[OBJETIVOS]:
(1) De acordo com o trecho sobre o sono no isolamento, qual é a função dos sonhos que, segundo a leitura de Freud, melhor a cumprem?
(2) Reescreva o trecho sobre o sono no isolamento entre "O que mais lhe" e "o sono [1].", inclusive, trocando "bebê" por "pedra".

O que mais lhe chama a atenção é que, passados quase 15 dias de isolamento, suas noites tem sido ótimas, quer dizer, tem dormido muito bem. O medo de perder quem mais ama, o medo do depois, a realidade tem sido paralisante. No entanto, dorme feito bebê. Nada daquele acordar no meio da noite com o coração disparado, tão típico de seus dias de angustia. Sono pesado, sono gostoso. Sonha. Sonhos que se sabem sonhados mas dos quais se esquece. Leu dia desses em Freud que esses são os sonhos que melhor cumprem sua função, que é a de manter o sono [1].

[DADOS REGISTRADOS]:
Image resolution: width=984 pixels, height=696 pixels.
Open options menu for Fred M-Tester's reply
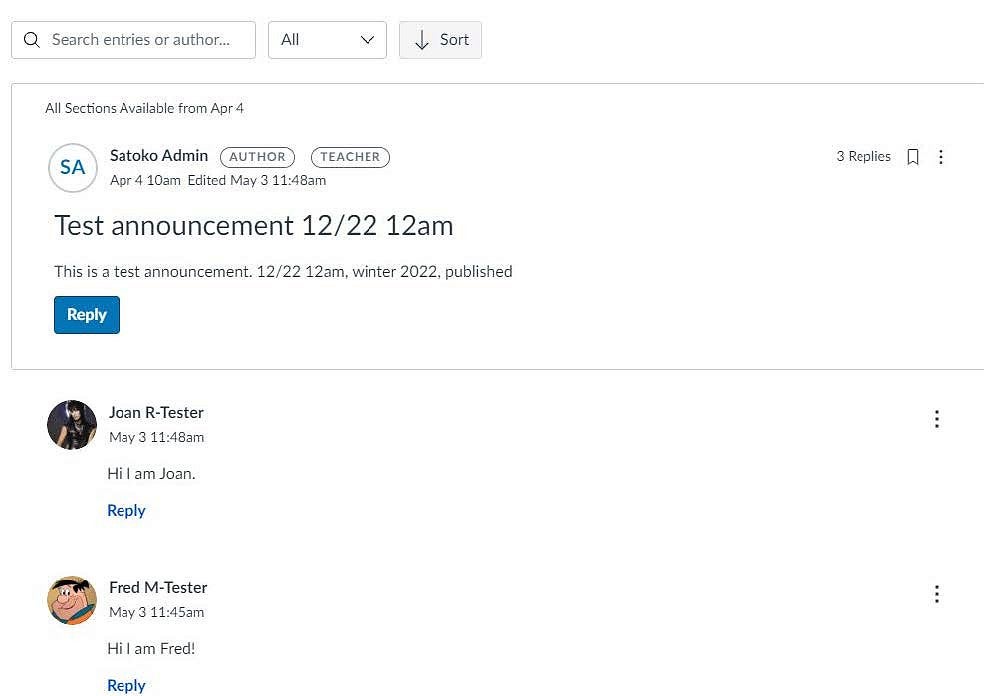coord(936,594)
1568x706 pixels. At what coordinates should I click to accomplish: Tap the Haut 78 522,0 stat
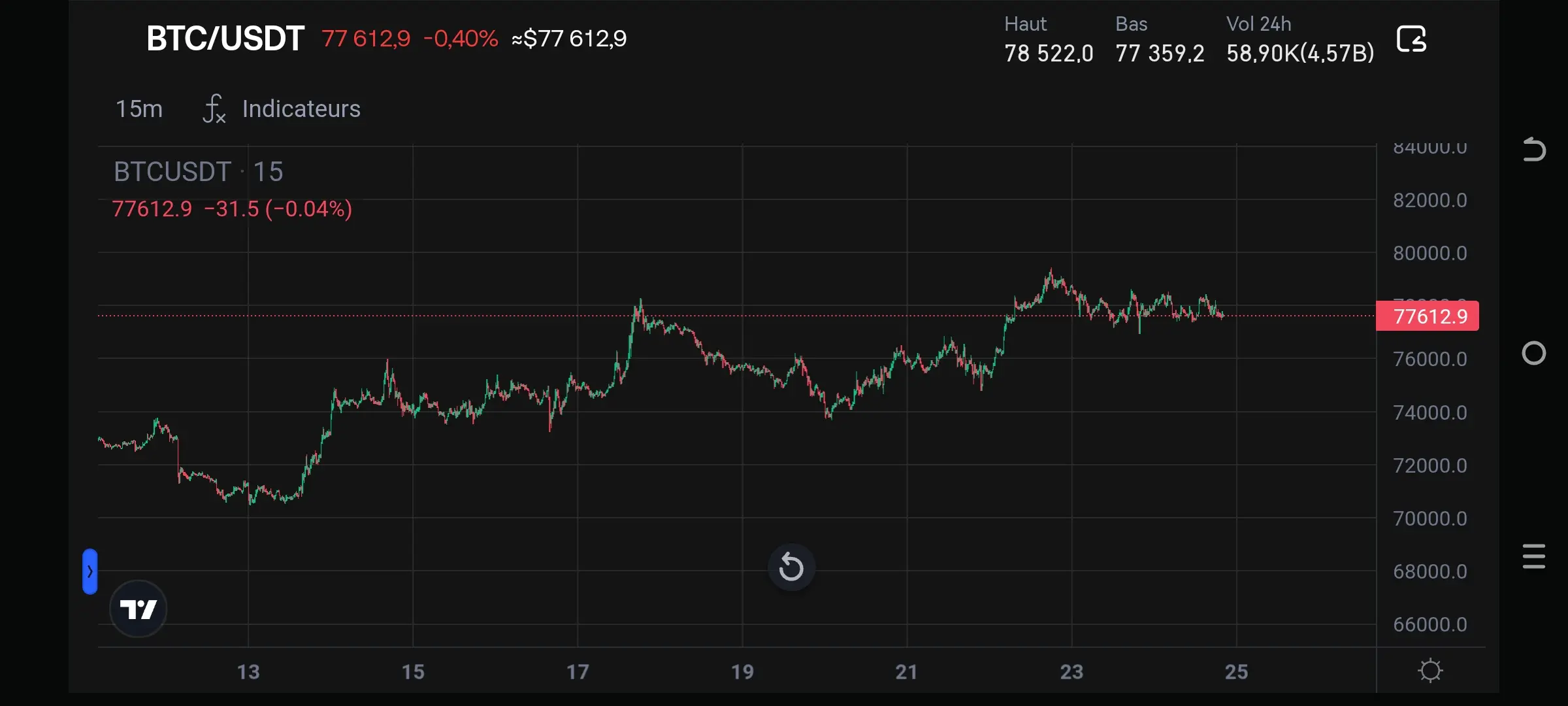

[TAREFAS RESOLVIDAS]:
(1) Manter o sono.

(2)
O que mais lhe chama a atenção é que, passados quase 15 dias de isolamento, suas noites tem sido ótimas, quer dizer, tem dormido muito bem. O medo de perder quem mais ama, o medo do depois, a realidade tem sido paralisante. No entanto, dorme feito pedra. Nada daquele acordar no meio da noite com o coração disparado, tão típico de seus dias de angustia. Sono pesado, sono gostoso. Sonha. Sonhos que se sabem sonhados mas dos quais se esquece. Leu dia desses em Freud que esses são os sonhos que melhor cumprem sua função, que é a de manter o sono [1].